Trust for London generously supported a transformative project focused on empowering female survivors of trafficking. Through this initiative, we have created a powerful and compelling podcast that amplifies the voices of these remarkable women, allowing them to share their experiences within the National Referral Mechanism (NRM).

Our podcast delves into the real-life stories of survivors, shedding light on their journey within the NRM system. By doing so, we aim to not only raise awareness but also bring about positive change by identifying and addressing the challenges these survivors encounter on their path to recovery.

At Hibiscus, working on anti-trafficking is a core part of our commitment and strategy. The podcast serves as a testament to the immense strength and resilience of these women as they navigate through the NRM process. We extend our heartfelt gratitude to these courageous women for their openness and willingness to share their stories.

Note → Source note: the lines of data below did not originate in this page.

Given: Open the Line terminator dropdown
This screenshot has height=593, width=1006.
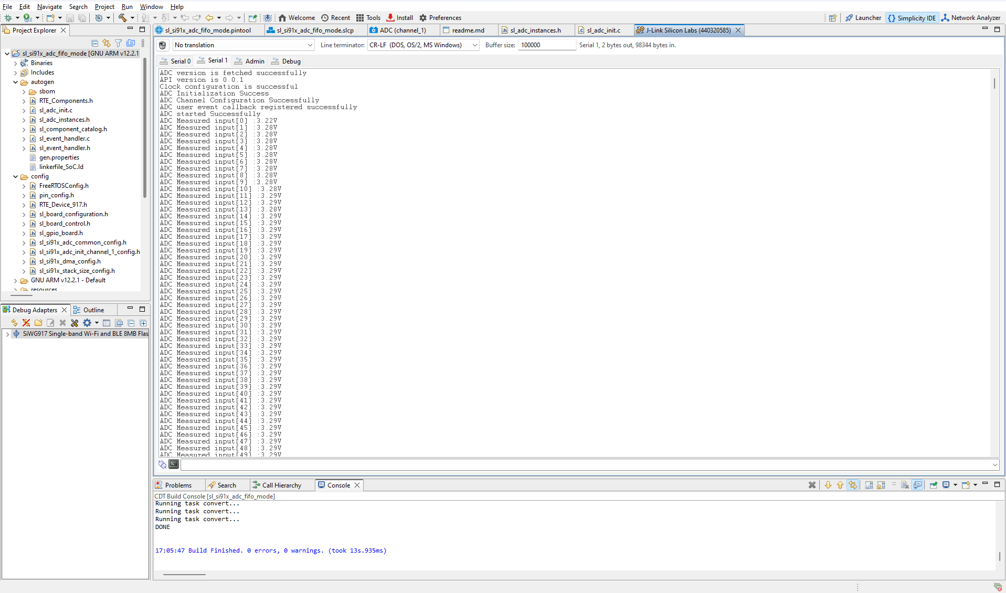Looking at the screenshot, I should click(x=474, y=45).
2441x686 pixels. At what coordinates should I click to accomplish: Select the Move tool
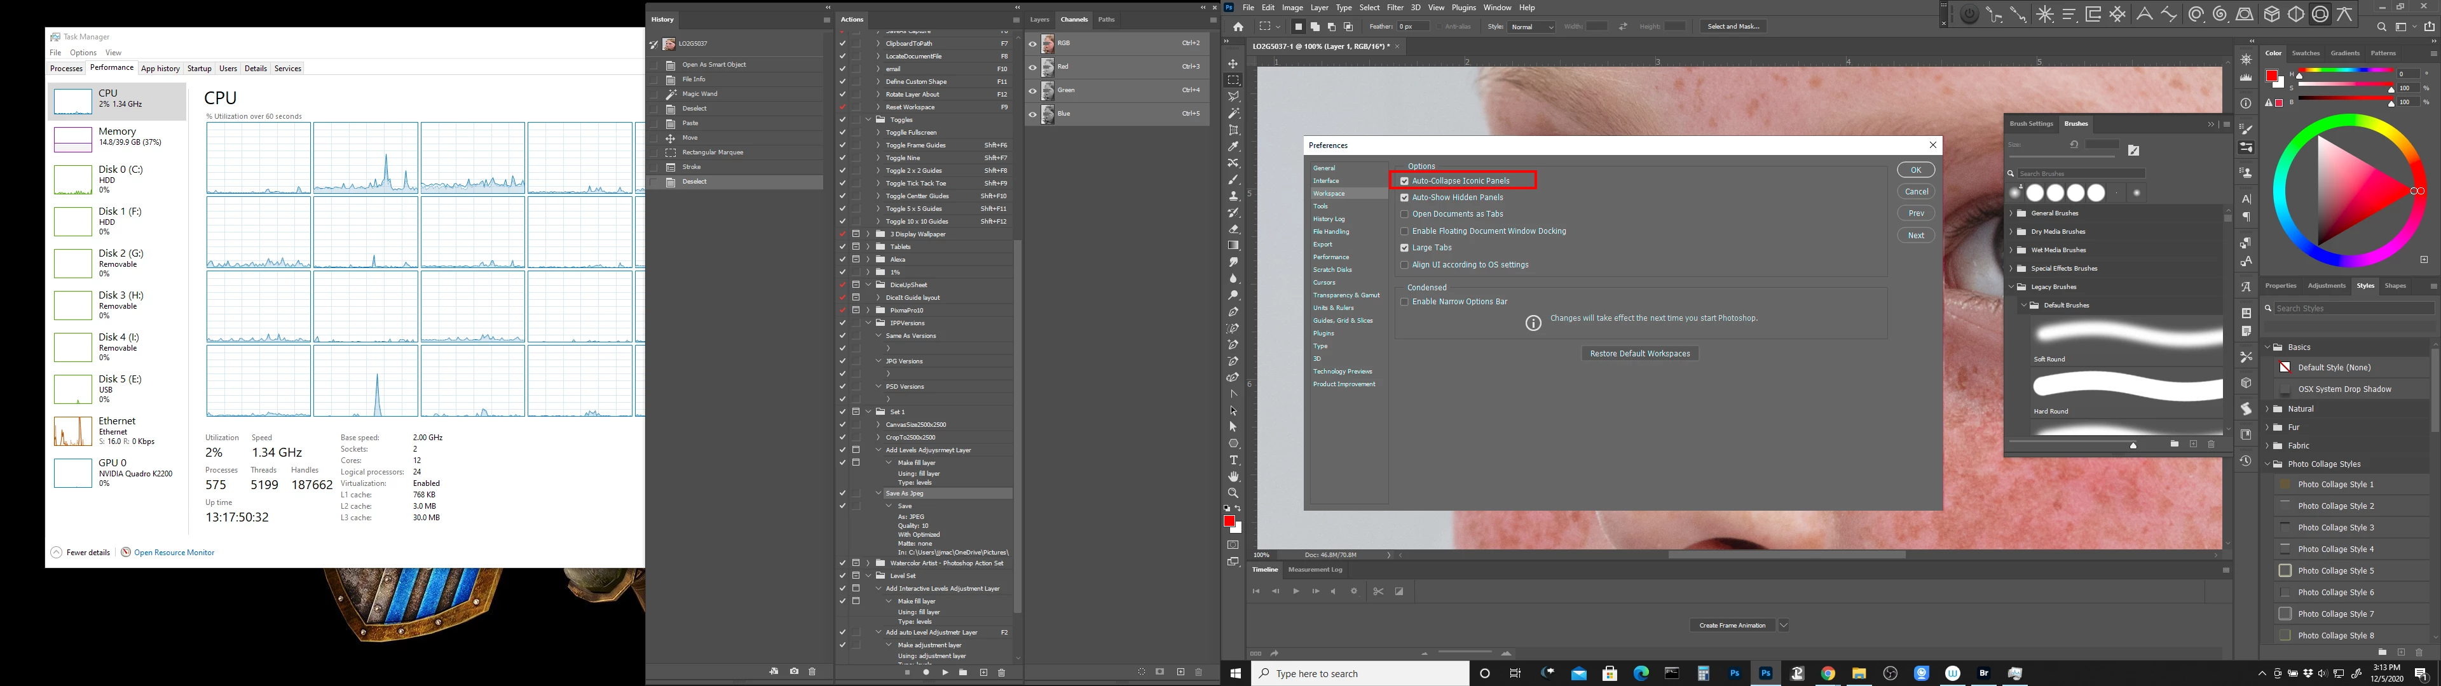tap(1233, 63)
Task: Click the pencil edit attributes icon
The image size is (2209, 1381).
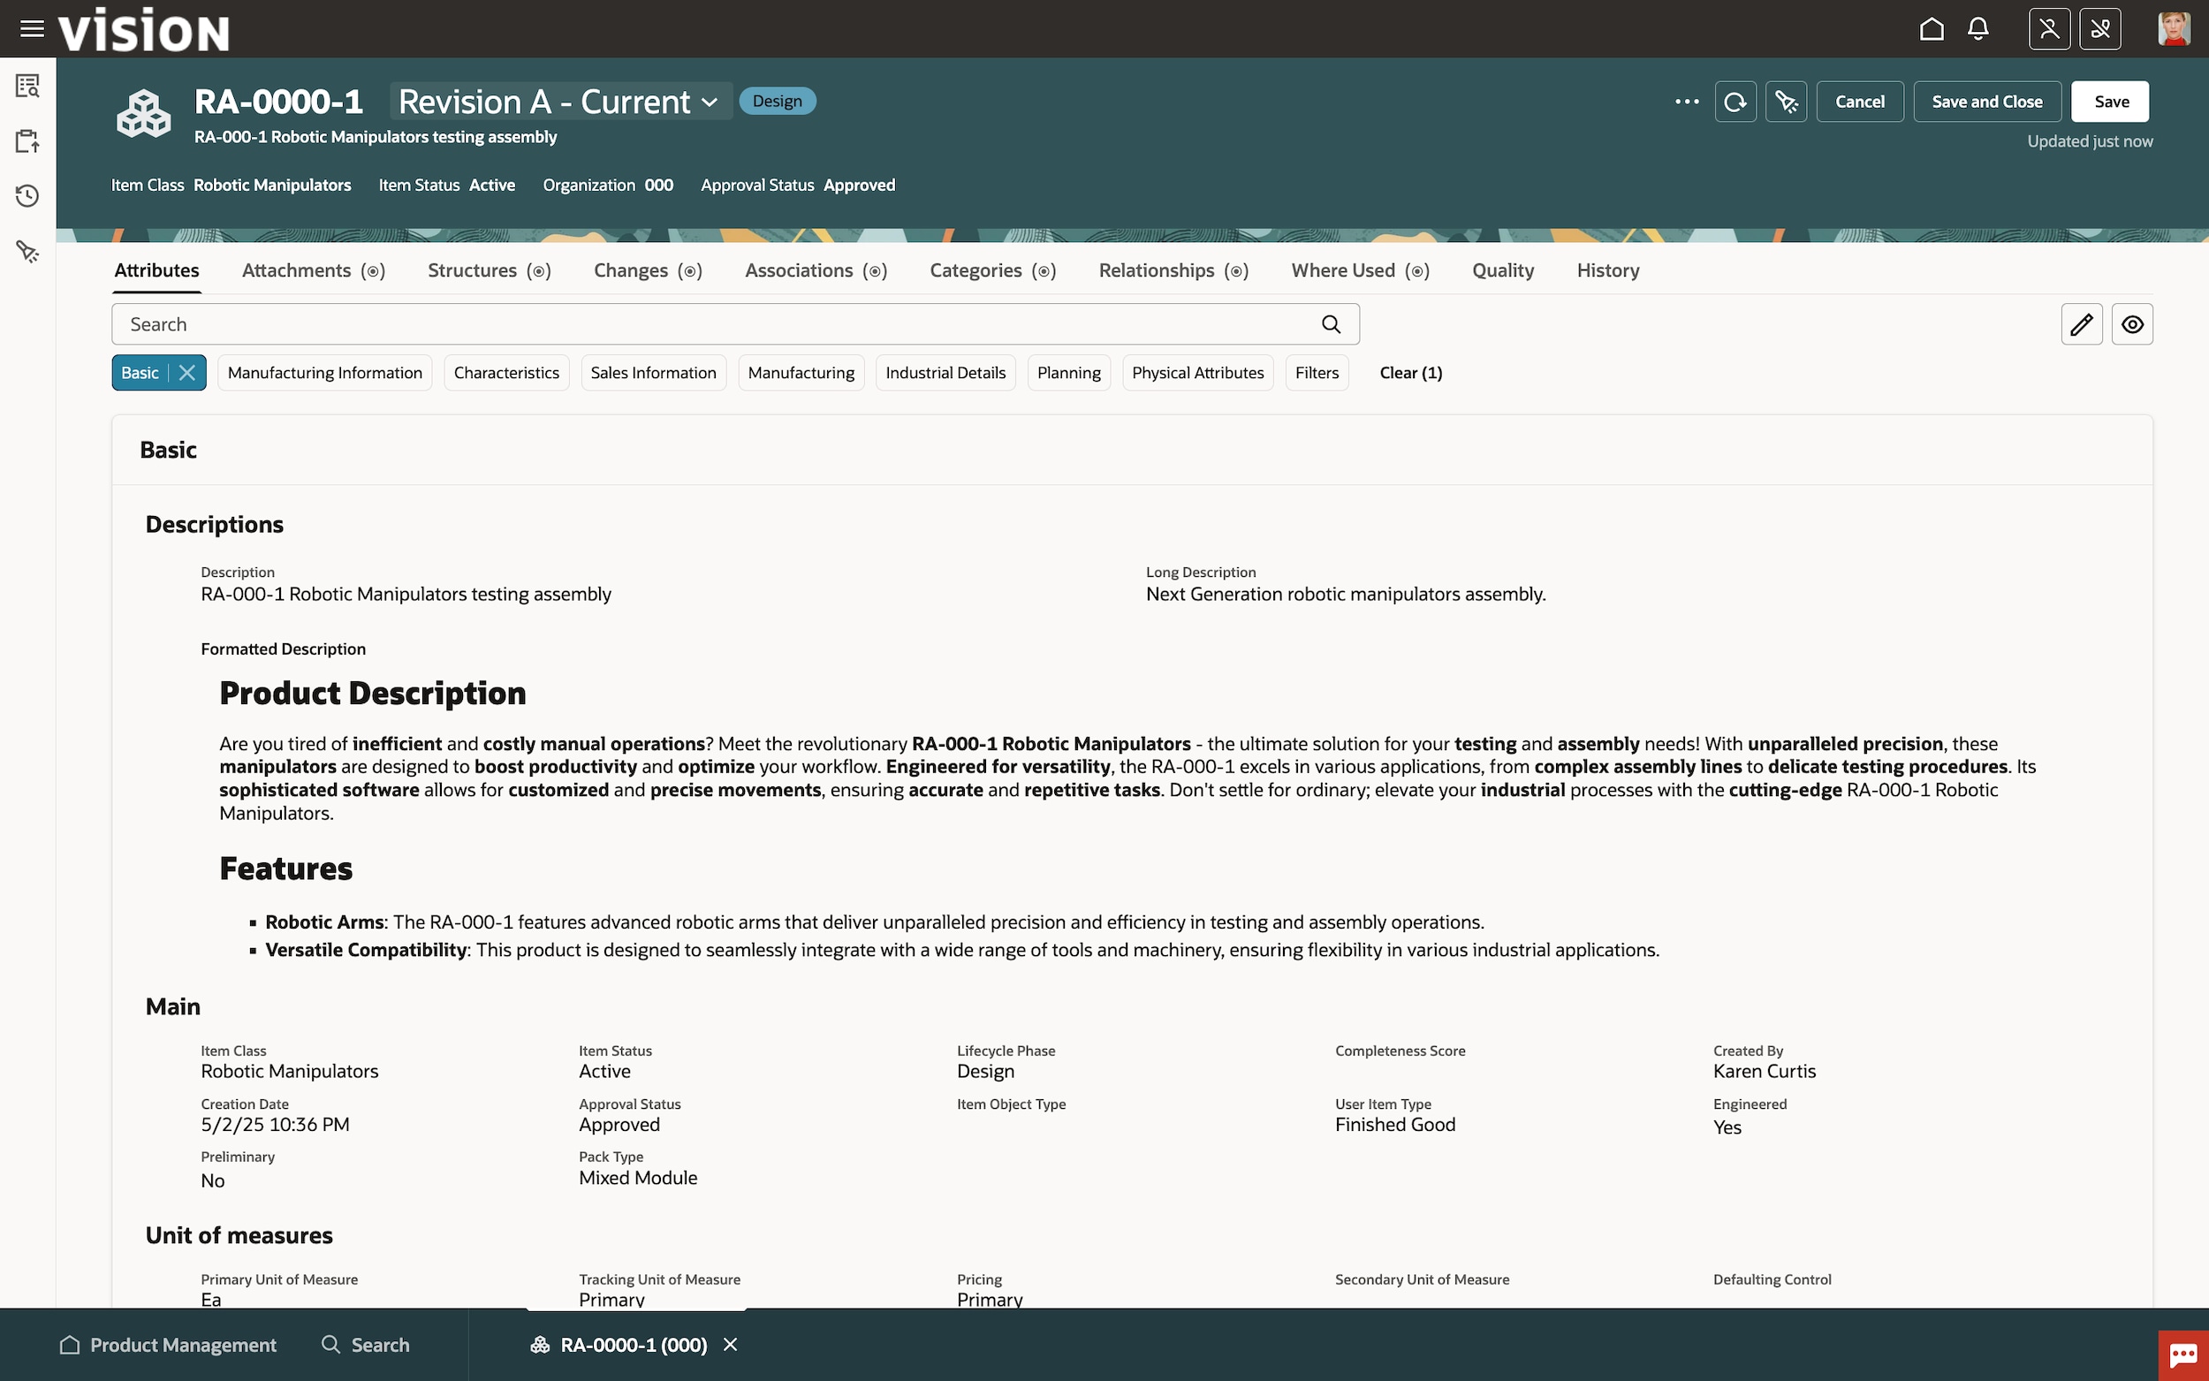Action: pyautogui.click(x=2081, y=324)
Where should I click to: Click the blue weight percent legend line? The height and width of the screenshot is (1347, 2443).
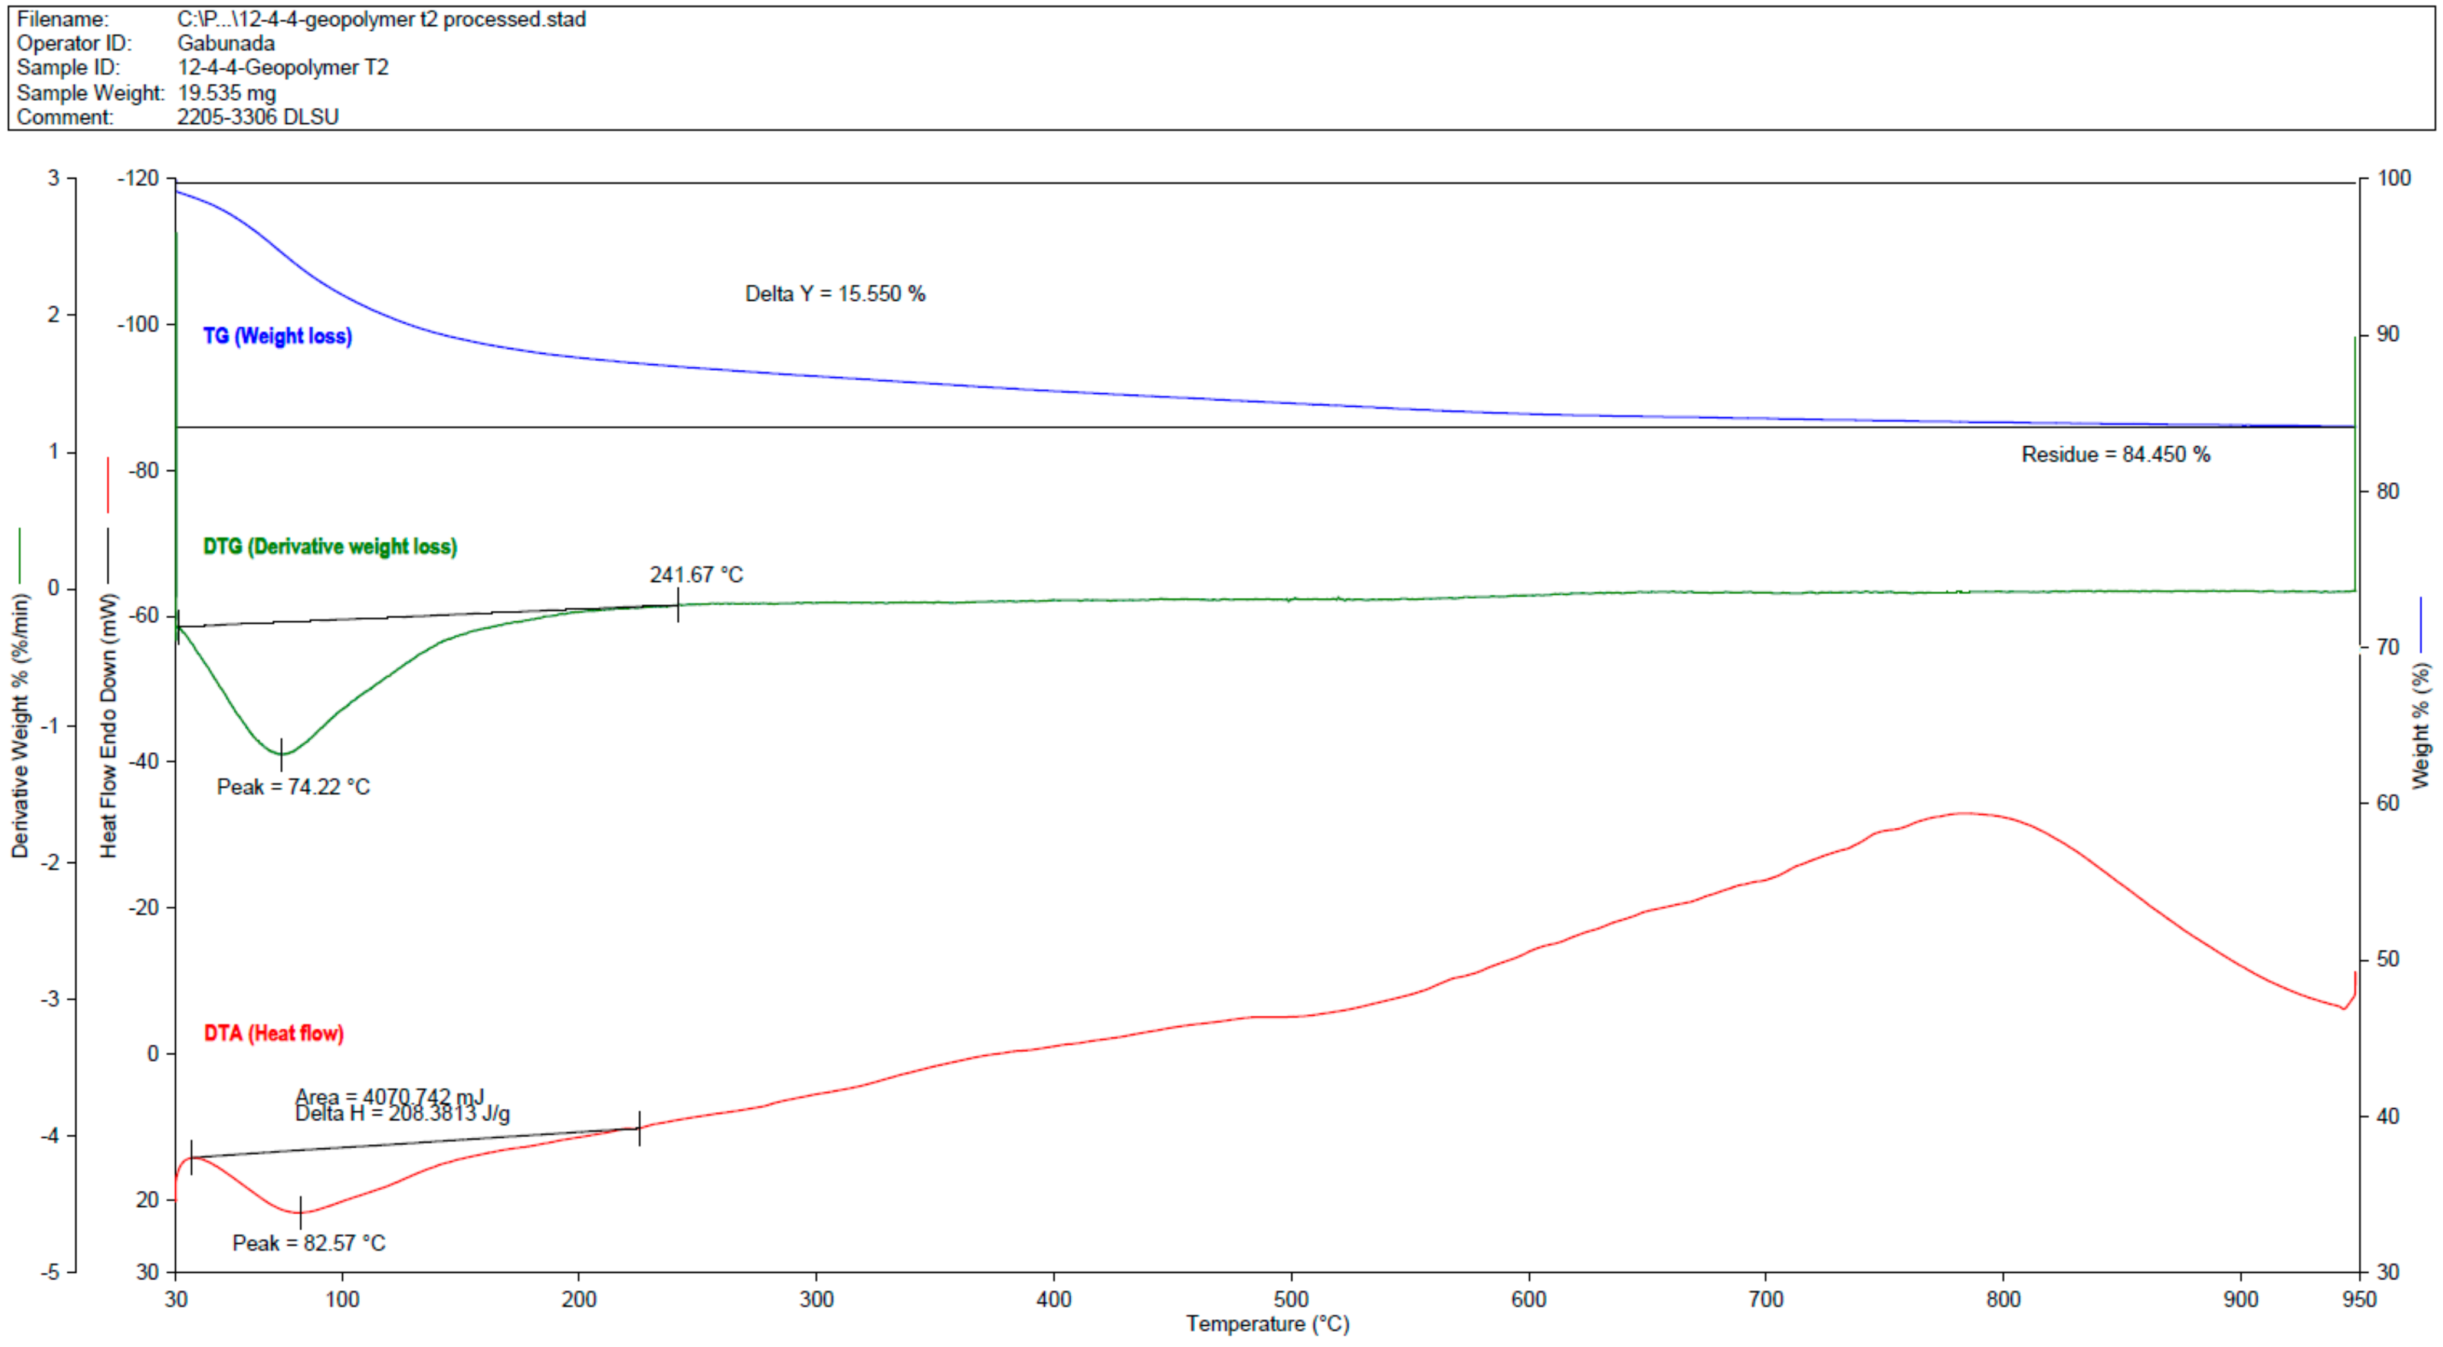[2421, 625]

Our goal is to make their voices heard far and wide, leading to meaningful systemic changes that can improve the NRM process for all survivors. Together, with Trust for London’s support and our collaborative efforts, we strive to create a more compassionate and effective support system for those affected by trafficking

Key Themes:

  • Trafficking and Modern Slavery
  • Mental Health
  • Women experiencing Gender-based Violence (GBV) and Violence Against Women and Girls (VAWG)
  • Destitution and homelessness due to No Recourse to Public Funds (NRPF)
  • Motherhood and Parenthood
  • Women in the criminal justice system

Some Key challenges experienced by potential female victims of trafficking and minoritised women in the CJS

  • The podcast brought attention to critical issues within the NRM process, revealing the lack of available information for survivors and their disorientation during the process. It emphasised the necessity of providing information in survivors’ native languages to make the NRM more accessible. Empowering and providing survivors with knowledge about their rights and the process is crucial, as the current system feels like a confusing maze.

  • Solicitors and government bodies need specialised and standardised training to better assist survivors. Inadequate advice from solicitors can further contribute to confusion and distress.
  • Mental health support for those in the NRM is severely lacking, leading to survivors giving ‘inconsistent’ testimonies due to issues like memory loss, post-traumatic stress disorder (PTSD), and depression. Addressing mental health is crucial, and we can play a role in destigmatising it by encouraging group therapy and talking therapy.
  • The NRM is often framed as a solution to the issue of modern slavery, but the process itself can be problematic and traumatising. Survivors should be given the opportunity to share their stories freely before engaging with the NRM and HO, allowing them to offload their experiences.